• _Provided information_:
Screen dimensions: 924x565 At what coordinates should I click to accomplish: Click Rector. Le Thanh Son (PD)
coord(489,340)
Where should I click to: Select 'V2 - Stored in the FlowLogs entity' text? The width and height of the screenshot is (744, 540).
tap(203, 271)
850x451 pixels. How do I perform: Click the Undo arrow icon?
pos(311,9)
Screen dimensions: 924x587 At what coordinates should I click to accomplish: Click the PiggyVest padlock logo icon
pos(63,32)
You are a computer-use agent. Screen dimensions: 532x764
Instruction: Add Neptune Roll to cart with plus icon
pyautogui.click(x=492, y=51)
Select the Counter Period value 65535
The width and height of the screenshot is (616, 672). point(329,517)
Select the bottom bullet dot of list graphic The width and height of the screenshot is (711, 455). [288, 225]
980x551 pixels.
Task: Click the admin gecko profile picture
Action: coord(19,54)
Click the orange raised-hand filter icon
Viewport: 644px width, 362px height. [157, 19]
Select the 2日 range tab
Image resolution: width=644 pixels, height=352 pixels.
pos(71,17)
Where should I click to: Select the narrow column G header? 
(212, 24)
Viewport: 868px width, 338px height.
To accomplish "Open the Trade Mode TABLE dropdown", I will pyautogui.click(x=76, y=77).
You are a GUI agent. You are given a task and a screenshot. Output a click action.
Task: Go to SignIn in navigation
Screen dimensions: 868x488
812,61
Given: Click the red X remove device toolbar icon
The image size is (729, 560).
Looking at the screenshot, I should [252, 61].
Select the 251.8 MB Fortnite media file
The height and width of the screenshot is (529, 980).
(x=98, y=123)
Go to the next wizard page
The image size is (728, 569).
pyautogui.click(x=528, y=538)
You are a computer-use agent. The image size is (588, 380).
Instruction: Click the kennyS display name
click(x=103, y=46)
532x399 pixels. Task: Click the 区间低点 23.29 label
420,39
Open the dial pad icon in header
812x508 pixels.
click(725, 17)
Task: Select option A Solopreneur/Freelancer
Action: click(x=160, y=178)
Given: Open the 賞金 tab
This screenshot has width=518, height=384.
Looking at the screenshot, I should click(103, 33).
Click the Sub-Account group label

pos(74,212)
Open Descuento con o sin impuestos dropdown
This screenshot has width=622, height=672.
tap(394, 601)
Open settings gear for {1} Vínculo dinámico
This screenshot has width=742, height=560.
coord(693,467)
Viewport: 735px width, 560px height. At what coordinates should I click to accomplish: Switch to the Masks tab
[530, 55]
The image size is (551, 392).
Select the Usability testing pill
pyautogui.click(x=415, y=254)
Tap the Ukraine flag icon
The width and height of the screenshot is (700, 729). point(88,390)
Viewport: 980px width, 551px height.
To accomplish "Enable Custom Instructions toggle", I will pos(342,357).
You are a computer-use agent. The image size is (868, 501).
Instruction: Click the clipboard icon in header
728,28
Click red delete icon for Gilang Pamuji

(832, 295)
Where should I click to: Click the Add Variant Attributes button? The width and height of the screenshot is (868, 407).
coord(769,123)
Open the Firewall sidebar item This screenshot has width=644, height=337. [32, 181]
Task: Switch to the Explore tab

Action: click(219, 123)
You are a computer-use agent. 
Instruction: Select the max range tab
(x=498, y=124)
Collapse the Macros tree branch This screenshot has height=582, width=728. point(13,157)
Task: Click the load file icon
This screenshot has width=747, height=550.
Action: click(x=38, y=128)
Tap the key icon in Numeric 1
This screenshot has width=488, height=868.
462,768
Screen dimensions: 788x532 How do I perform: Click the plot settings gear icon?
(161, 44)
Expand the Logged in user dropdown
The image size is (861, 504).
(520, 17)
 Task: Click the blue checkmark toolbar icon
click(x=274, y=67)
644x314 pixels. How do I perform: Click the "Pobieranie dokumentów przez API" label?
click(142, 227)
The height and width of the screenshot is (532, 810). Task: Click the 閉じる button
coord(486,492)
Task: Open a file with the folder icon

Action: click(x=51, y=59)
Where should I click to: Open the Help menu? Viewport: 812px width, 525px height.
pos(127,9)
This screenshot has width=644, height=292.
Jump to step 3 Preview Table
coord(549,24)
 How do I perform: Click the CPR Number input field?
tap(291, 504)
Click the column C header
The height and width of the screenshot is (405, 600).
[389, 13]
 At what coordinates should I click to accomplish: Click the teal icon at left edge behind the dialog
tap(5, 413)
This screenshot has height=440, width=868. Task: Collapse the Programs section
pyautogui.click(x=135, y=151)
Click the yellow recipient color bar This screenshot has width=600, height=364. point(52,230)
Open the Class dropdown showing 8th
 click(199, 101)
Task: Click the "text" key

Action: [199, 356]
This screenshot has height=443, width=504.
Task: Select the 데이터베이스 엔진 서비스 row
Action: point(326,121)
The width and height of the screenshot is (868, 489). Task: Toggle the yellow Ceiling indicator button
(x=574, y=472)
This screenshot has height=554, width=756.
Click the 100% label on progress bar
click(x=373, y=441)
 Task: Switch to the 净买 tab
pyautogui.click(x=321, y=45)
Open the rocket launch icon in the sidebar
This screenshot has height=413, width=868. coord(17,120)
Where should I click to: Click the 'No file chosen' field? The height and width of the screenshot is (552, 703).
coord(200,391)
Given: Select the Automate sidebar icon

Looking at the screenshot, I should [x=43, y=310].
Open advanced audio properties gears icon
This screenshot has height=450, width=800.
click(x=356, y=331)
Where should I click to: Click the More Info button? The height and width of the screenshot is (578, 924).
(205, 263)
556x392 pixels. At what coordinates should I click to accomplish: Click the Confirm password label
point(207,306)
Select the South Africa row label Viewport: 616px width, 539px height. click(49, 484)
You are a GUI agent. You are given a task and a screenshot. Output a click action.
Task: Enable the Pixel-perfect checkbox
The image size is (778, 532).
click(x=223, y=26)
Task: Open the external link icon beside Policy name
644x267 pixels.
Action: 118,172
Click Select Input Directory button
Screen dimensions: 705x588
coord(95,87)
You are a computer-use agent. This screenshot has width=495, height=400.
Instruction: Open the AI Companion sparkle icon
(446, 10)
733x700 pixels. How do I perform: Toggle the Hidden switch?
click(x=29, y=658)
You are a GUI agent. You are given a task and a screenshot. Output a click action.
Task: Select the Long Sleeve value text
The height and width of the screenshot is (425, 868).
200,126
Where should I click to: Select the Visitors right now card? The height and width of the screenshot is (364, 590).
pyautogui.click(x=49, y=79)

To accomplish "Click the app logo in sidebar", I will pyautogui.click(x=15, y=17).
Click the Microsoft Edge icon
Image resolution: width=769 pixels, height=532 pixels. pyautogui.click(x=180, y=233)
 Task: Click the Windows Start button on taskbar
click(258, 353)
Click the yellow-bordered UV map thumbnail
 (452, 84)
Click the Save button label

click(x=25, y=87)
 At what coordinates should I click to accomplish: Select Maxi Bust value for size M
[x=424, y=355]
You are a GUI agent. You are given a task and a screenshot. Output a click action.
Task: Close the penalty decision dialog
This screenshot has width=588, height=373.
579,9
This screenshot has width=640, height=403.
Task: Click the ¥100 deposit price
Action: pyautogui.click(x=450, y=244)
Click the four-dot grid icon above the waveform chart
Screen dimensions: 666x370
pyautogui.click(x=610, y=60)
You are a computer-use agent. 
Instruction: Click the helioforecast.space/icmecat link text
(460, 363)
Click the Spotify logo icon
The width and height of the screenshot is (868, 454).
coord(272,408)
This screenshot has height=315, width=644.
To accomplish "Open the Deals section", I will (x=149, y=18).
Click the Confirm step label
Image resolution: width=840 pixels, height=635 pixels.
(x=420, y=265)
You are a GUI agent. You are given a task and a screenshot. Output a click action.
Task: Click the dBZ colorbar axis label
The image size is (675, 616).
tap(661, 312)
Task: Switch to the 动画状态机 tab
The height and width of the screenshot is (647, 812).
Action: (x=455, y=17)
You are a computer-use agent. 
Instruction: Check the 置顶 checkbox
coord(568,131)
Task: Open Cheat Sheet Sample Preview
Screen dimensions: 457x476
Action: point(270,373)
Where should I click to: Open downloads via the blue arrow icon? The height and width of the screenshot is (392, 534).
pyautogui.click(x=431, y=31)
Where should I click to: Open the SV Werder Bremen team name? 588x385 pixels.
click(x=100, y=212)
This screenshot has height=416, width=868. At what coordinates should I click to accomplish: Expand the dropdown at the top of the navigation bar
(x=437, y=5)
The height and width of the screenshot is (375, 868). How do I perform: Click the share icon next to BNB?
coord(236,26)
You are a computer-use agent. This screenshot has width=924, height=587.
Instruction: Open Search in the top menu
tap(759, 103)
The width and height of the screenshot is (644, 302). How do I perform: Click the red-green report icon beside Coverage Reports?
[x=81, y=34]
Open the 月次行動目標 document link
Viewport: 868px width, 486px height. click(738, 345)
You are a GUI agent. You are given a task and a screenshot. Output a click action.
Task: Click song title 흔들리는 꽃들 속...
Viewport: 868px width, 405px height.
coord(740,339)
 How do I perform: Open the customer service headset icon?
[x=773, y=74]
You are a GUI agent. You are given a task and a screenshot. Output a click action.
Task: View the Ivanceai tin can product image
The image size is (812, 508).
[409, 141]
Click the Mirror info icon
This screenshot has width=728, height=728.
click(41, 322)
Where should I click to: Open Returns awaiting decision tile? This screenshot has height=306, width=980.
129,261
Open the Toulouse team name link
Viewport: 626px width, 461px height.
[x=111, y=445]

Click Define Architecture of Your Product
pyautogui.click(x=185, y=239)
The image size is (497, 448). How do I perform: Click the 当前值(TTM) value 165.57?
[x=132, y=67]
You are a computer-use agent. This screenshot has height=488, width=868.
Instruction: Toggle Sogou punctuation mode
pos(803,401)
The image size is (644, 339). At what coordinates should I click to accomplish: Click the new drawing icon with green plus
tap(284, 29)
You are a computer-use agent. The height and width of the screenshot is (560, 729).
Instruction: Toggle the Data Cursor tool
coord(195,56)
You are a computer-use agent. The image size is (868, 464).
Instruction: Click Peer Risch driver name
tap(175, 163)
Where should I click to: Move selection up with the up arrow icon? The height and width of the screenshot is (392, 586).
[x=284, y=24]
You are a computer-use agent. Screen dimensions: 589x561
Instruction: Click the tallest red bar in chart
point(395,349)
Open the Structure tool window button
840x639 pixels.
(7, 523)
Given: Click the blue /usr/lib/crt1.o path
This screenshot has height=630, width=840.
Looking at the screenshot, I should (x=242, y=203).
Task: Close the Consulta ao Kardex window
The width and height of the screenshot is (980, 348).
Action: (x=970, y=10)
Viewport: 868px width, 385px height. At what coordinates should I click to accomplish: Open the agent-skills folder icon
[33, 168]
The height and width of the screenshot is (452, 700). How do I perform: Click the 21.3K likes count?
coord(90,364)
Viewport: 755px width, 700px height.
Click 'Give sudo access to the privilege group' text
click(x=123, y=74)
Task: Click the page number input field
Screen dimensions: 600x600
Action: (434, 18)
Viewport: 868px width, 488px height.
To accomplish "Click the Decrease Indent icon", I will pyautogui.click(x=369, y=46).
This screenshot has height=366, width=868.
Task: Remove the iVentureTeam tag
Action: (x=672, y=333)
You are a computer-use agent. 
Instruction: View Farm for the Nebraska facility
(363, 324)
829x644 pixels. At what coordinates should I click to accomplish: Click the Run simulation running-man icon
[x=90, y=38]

• _Directions for this task_: Please output the records verbatim, beginning at the line that contains "Given: Select the Automate sidebar icon" and stopping after the line that contains "[x=424, y=355]".

• _Exercise answer_:
Given: Select the Automate sidebar icon

Looking at the screenshot, I should [x=43, y=310].
Open advanced audio properties gears icon
This screenshot has height=450, width=800.
click(x=356, y=331)
Where should I click to: Click the More Info button? The height and width of the screenshot is (578, 924).
(205, 263)
556x392 pixels. At what coordinates should I click to accomplish: Click the Confirm password label
point(207,306)
Select the South Africa row label Viewport: 616px width, 539px height. click(49, 484)
You are a GUI agent. You are given a task and a screenshot. Output a click action.
Task: Enable the Pixel-perfect checkbox
The image size is (778, 532).
click(x=223, y=26)
Task: Open the external link icon beside Policy name
644x267 pixels.
Action: 118,172
Click Select Input Directory button
Screen dimensions: 705x588
coord(95,87)
You are a computer-use agent. This screenshot has width=495, height=400.
Instruction: Open the AI Companion sparkle icon
(446, 10)
733x700 pixels. How do I perform: Toggle the Hidden switch?
click(x=29, y=658)
You are a GUI agent. You are given a task and a screenshot. Output a click action.
Task: Select the Long Sleeve value text
The height and width of the screenshot is (425, 868).
200,126
Where should I click to: Select the Visitors right now card? The height and width of the screenshot is (364, 590).
pyautogui.click(x=49, y=79)

To accomplish "Click the app logo in sidebar", I will pyautogui.click(x=15, y=17).
Click the Microsoft Edge icon
Image resolution: width=769 pixels, height=532 pixels. pyautogui.click(x=180, y=233)
 Task: Click the Windows Start button on taskbar
click(258, 353)
Click the yellow-bordered UV map thumbnail
 (452, 84)
Click the Save button label

click(x=25, y=87)
 At what coordinates should I click to accomplish: Select Maxi Bust value for size M
[x=424, y=355]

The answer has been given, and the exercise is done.